── 抜粋文 ──

ちょっとした地獄を発見してしまったので.
10 万部売れているからというので【語りかける中学数学】を買ってきた. この本というか著者, 「 0 は自然数ではない」と言い切っていたり, 高校数学版の本ではじめのページから素数の定義を間違えていたり循環小数と有理数を明らかに別物と認識しているようだ. 著者の数学理解, 相当やばいのでは追加で少しやりとりしたのでそれも記録しておこう.
@phasetr いまもう少し進んだ箇所を読んだら一応「注:1 は素数ではない」と言う記述があった. 定義そのものにその旨書いておかないとまずいだろう. あと「小数点以下は無限小数ゆえ」みたいな「高校数学方言」どうにかならないのだろうか. この日本語本当に気持ち悪い.
@phasetr こういうのが求められているというのはとりあえず認識した. 折角買ったこともあるしきちんと読もう
@phasetr 高校数学界で暮らしていますが, その方言は聞いたことがありません (私が教科書をほぼ使わないからかも). いずれにせよ, その本はヤバそうですね.

───

■ 作業指示:
(1) 抜粋文を、「ちょっとした地獄を発見してしまったので.」という語を含む箇所から始めて「(私が教科書をほぼ使わないからかも). いずれにせよ, その本はヤバそうですね.」の後で止め、そのまま書き出してください。
(2) 抜粋文の筆者が【語りかける中学数学】を買ってきた理由を、1〜3文で説明すること。
以下の行はここでは使いません。

── 提供資料 ──

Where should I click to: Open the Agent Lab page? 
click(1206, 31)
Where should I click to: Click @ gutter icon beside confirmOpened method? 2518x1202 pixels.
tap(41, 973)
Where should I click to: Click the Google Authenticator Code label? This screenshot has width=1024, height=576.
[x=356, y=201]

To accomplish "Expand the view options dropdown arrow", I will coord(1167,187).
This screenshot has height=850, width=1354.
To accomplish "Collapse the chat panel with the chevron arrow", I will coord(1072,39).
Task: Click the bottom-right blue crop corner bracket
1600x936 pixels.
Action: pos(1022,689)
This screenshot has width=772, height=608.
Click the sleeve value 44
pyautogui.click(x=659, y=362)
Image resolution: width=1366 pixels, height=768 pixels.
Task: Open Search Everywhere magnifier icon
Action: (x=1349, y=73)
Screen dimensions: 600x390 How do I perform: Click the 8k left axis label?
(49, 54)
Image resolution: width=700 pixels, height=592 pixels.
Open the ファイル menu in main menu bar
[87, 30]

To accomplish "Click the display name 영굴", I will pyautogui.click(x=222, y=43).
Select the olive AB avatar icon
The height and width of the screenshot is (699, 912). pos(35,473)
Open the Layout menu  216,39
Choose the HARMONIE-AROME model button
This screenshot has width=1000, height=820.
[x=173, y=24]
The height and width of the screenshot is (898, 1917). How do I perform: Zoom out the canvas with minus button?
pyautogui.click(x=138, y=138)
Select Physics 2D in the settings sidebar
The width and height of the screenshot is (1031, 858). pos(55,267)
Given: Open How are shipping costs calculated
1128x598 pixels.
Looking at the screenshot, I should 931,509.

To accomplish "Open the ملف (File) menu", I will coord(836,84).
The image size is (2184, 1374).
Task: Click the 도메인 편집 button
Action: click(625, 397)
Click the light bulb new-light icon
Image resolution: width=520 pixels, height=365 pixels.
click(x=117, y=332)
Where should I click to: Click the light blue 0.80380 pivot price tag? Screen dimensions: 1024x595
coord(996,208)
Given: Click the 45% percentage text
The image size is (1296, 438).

───

■ 各問の解答:
(1)
ちょっとした地獄を発見してしまったので.
10 万部売れているからというので【語りかける中学数学】を買ってきた. この本というか著者, 「 0 は自然数ではない」と言い切っていたり, 高校数学版の本ではじめのページから素数の定義を間違えていたり循環小数と有理数を明らかに別物と認識しているようだ. 著者の数学理解, 相当やばいのでは追加で少しやりとりしたのでそれも記録しておこう.
@phasetr いまもう少し進んだ箇所を読んだら一応「注:1 は素数ではない」と言う記述があった. 定義そのものにその旨書いておかないとまずいだろう. あと「小数点以下は無限小数ゆえ」みたいな「高校数学方言」どうにかならないのだろうか. この日本語本当に気持ち悪い.
@phasetr こういうのが求められているというのはとりあえず認識した. 折角買ったこともあるしきちんと読もう
@phasetr 高校数学界で暮らしていますが, その方言は聞いたことがありません (私が教科書をほぼ使わないからかも). いずれにせよ, その本はヤバそうですね.

(2) 10万部売れているということだったので、筆者はこの本を買ってきた。